╔══

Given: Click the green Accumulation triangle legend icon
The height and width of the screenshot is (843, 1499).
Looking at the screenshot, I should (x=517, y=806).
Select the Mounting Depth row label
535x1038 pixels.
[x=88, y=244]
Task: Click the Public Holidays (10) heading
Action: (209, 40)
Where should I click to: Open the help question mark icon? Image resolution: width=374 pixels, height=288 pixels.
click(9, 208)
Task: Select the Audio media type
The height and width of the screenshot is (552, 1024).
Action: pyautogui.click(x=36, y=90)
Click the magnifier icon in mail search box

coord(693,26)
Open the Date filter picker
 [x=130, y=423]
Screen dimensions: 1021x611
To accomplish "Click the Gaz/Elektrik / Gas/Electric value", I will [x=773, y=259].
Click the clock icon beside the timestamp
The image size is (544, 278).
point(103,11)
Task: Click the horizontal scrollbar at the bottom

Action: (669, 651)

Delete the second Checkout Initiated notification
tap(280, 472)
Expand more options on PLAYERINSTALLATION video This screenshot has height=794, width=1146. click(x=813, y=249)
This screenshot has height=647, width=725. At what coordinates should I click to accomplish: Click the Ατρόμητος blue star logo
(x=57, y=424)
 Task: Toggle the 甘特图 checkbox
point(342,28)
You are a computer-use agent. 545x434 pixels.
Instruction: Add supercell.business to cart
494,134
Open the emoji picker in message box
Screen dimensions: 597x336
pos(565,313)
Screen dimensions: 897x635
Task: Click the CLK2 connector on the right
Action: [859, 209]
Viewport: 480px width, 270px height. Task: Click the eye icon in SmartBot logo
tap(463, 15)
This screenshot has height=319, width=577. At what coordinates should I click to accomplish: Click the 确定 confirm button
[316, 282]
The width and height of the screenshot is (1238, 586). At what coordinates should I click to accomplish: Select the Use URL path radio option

╚══

**Goal of the exercise:** Would you repeat the records above without any changes?

**Answer section:**
Given: Click the green Accumulation triangle legend icon
The height and width of the screenshot is (843, 1499).
Looking at the screenshot, I should (x=517, y=806).
Select the Mounting Depth row label
535x1038 pixels.
[x=88, y=244]
Task: Click the Public Holidays (10) heading
Action: (209, 40)
Where should I click to: Open the help question mark icon? Image resolution: width=374 pixels, height=288 pixels.
click(9, 208)
Task: Select the Audio media type
The height and width of the screenshot is (552, 1024).
Action: pyautogui.click(x=36, y=90)
Click the magnifier icon in mail search box

coord(693,26)
Open the Date filter picker
 [x=130, y=423]
Screen dimensions: 1021x611
To accomplish "Click the Gaz/Elektrik / Gas/Electric value", I will [x=773, y=259].
Click the clock icon beside the timestamp
The image size is (544, 278).
point(103,11)
Task: Click the horizontal scrollbar at the bottom

Action: (669, 651)

Delete the second Checkout Initiated notification
tap(280, 472)
Expand more options on PLAYERINSTALLATION video This screenshot has height=794, width=1146. click(x=813, y=249)
This screenshot has height=647, width=725. At what coordinates should I click to accomplish: Click the Ατρόμητος blue star logo
(x=57, y=424)
 Task: Toggle the 甘特图 checkbox
point(342,28)
You are a computer-use agent. 545x434 pixels.
Instruction: Add supercell.business to cart
494,134
Open the emoji picker in message box
Screen dimensions: 597x336
pos(565,313)
Screen dimensions: 897x635
Task: Click the CLK2 connector on the right
Action: [859, 209]
Viewport: 480px width, 270px height. Task: Click the eye icon in SmartBot logo
tap(463, 15)
This screenshot has height=319, width=577. At what coordinates should I click to accomplish: Click the 确定 confirm button
[316, 282]
The width and height of the screenshot is (1238, 586). At what coordinates should I click to accomplish: Select the Use URL path radio option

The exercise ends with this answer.